A major finding showed that of all the comorbid anxiety disorders, two increased the risk of child internalizing behavior problems. Children of mothers with comorbid depression and OCD were more likely to have greater internalizing behavior problems than children of depressed mothers without comorbid OCD. This is a significant finding because there has been sparse investigation on the impact of maternal depression and OCD on child outcomes. One study that specifically tested for maternal depression and comorbid OCD did not find any effect on child psychiatric diagnoses [21
]. Overall, there are few studies examining maternal OCD and its impact on children; however, findings suggest that there are increased internalizing problems reported in children compared to mothers without psychopathology [62
]. Clearly, this is an understudied area which needs further research with a larger sample.

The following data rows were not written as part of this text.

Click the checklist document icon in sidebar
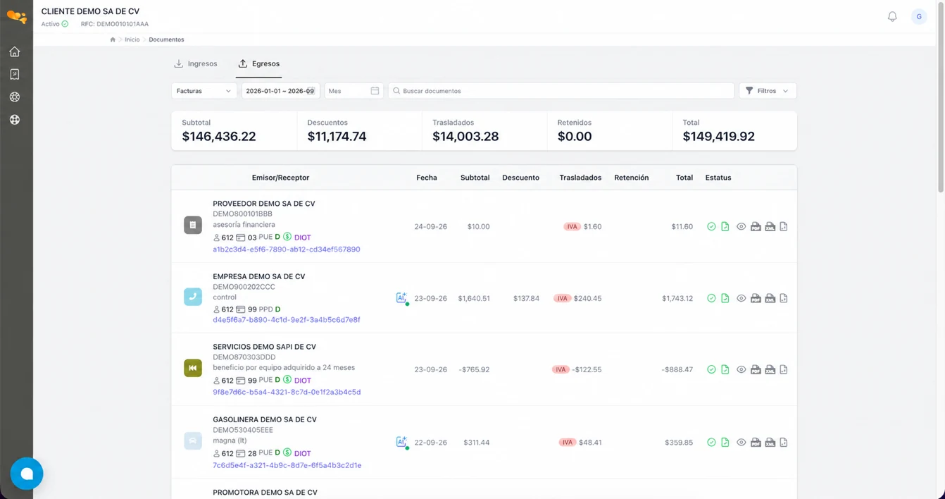The height and width of the screenshot is (499, 945). pos(15,74)
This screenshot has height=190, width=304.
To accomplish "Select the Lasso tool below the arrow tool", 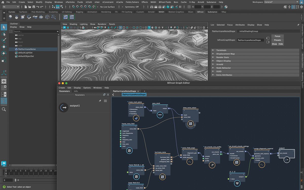I will click(4, 34).

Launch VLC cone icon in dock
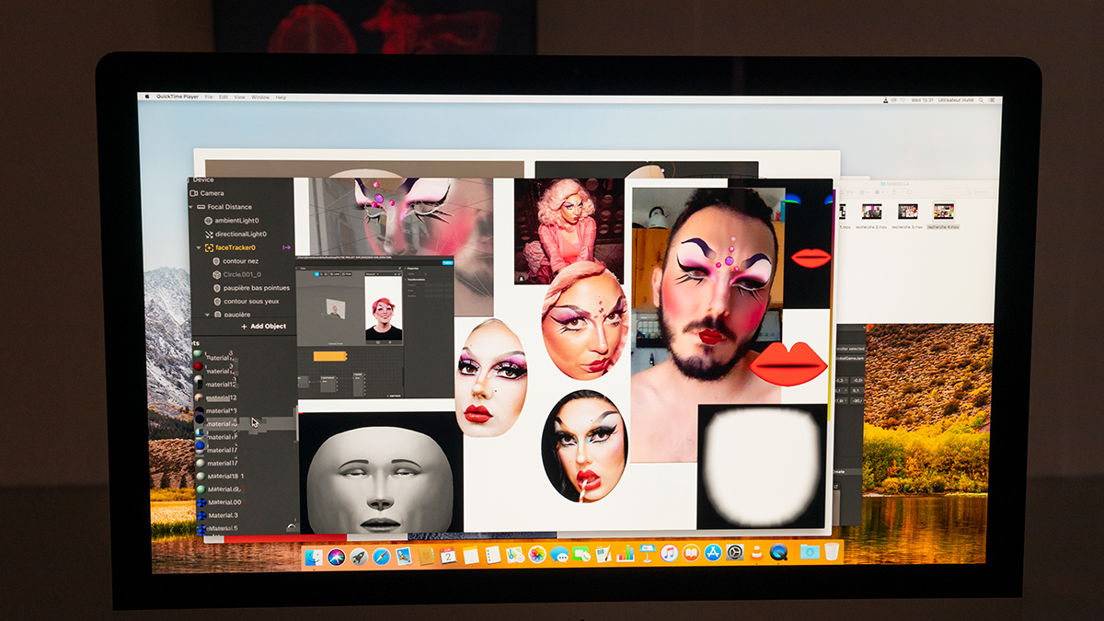[755, 554]
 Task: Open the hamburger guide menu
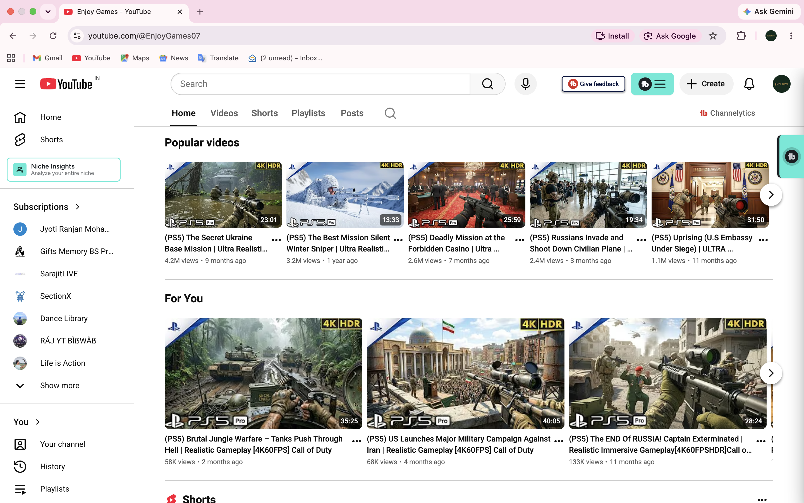click(20, 84)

The other maternal comorbid anxiety disorder that was associated with increased child internalizing behavior problems was the diagnostic category including PD and Agoraphobia, although it was marginally significant. In accordance with this finding, a few studies have shown increased mood disorders among children of mothers with comorbid depression and PD with Agoraphobia [20
]. In one well-designed study, Bierderman et al. [64
] examined child outcomes among parents with comorbid depression and PD compared to depression only, PD only, and no psychiatric diagnosis. They found few differences in child outcomes among the parental psychiatric groups. Nonetheless, comorbid parental depression and PD was associated with increased occurrence of Separation Anxiety Disorder and multiple anxiety disorders in children. Another study demonstrated that children of mothers with comorbid depression and PD, compared to children with mothers with only depression or only anxiety disorders, are more likely to exhibit behavioral inhibition, a precursor to anxiety disorders [65
]. There is growing evidence of the negative consequence of comorbid depression and PD on child functioning.

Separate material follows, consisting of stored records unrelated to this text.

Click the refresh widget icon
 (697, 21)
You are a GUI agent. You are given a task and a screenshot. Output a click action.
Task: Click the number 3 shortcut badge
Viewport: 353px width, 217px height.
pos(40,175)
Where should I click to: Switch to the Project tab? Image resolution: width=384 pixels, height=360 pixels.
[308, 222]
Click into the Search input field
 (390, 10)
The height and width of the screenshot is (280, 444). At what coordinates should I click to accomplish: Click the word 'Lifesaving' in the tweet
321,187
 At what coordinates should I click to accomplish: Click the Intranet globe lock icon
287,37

The number of maternal comorbid anxiety disorders was correlated with maternal factors. The greater the number of anxiety disorders exhibited among depressed African American mothers, the more severe her depression and the less perceived kinship support. This is consistent with a United Kingdom study of mothers with recurrent depression that found that the number of co-occurring problems, including anxiety, was associated with increased maternal depression, as well as new onset child psychiatric problems [66
]. It is possible that depressed mothers with a greater number of anxiety disorders have more impairment and psychopathology that affects psychiatric and social functioning. Empirical evidence shows that psychiatric comorbidity is associated with increased severity of disorders [2
]. This is particularly relevant to African Americans, as the presentation of MDD has been demonstrated to be more severe and disabling for African Americans compared with European Americans [29
]. Additionally, our results indicate that comorbid Social Phobia increases maternal depression severity. In a sample of adults, it has been shown that comorbid Social Phobia, OCD and Panic Disorder with depression are associated with earlier onset of disorder, more hospitalizations, and more suicide attempts compared to only MDD alone [69
]. These specific psychiatric outcomes represent severity of disorder in a compelling manner with the demonstration of societal and personal costs. Future studies could benefit from examining severity of disorder by multiple indices.